Tout pour l’Ouvrier
J’ai toujours connu la boutique Tout pour l’Ouvrier à Abbeville. Et pour cause, elle fête cette année son centenaire. Même la Seconde Guerre mondiale n’a pas eu raison d’elle. Après le déluge de bombes qui s’abattit sur Abbeville en mai 1940, l’immeuble où se trouvait le magasin depuis sa création en 1924 y fut anéanti. Après la guerre, un nouveau bâtiment reconstruit à sa place accueillit de nouveau ce commerce qui n’a de ce fait jamais changé d’adresse depuis les années 1920. En revanche, il s’est successivement agrandi après l’arrivée de Ludovic. Au début du vingtième siècle néanmoins, le local était de très modeste taille avec un atelier de fabrication à l’étage. L’enseigne quant à elle est restée la même depuis mon enfance. Heureusement ! elle fait partie de l’âme du lieu, car même si rien n’est immuable en ce monde, il est des choses pour lesquelles il s’en faut parfois de peu, et c’est très bien comme ça – c’est ce qui nous rassure alors que tout autour de nous s’accélère et s’emballe. Par petites touches, le passé a posé sa griffe un peu partout ici : affiches, buvards encadrés, plaquettes publicitaires, photos en noir et blanc, et jusqu’à un portrait de l’arrière-grand-père de Ludovic partant à la chasse avec son chien au Crotoy. Colette, qui séjournait chez la duchesse de Morny, était séduite par le bel homme aux yeux clairs qu’elle vit un jour accoudé au comptoir d’un café. Alors qu’elle lui demandait s’il était pêcheur, il rétorqua avec aplomb qu’il était modèle pour les photographes.

LIGNES DE DONNÉES:

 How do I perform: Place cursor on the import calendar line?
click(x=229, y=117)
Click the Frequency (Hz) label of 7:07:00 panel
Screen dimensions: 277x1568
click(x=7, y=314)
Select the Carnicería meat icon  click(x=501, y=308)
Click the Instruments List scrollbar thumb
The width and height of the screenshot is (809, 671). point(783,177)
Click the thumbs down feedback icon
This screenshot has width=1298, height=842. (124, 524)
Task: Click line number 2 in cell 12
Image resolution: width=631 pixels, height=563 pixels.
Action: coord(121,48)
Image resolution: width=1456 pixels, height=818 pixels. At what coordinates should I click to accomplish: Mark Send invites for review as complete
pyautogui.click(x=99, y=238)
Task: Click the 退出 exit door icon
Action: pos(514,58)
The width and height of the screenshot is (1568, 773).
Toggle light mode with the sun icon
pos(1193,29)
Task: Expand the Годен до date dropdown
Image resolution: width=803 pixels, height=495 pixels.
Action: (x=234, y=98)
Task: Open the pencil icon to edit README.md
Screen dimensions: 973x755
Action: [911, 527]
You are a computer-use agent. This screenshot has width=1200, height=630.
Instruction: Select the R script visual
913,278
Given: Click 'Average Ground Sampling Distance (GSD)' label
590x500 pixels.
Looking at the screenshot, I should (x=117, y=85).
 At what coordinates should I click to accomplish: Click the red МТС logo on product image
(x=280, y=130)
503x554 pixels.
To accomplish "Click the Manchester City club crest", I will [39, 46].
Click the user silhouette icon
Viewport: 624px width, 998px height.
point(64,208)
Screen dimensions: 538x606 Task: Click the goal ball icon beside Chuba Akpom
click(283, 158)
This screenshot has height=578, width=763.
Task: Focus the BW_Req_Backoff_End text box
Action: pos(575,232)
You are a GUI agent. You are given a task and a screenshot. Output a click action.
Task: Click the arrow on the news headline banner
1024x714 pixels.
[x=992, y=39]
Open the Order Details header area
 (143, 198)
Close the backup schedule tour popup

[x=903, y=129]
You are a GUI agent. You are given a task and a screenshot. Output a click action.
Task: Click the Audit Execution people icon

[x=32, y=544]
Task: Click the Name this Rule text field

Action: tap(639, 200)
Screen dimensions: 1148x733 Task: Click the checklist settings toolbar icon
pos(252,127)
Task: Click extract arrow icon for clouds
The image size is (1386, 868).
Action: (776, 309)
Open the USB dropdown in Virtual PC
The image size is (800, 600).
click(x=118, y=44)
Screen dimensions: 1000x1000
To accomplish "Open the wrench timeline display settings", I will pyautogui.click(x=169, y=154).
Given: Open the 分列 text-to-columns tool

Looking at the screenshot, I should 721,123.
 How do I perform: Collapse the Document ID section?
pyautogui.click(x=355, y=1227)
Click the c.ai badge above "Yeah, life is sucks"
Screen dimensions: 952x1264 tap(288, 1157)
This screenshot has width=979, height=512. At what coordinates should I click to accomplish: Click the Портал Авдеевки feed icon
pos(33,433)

CONSIGNE ÉCRITE:
Selon le texte sur la boutique Tout pour l’Ouvrier, en quelle année le magasin a-t-il été créé ?

RÉSULTAT FINAL:
En 1924.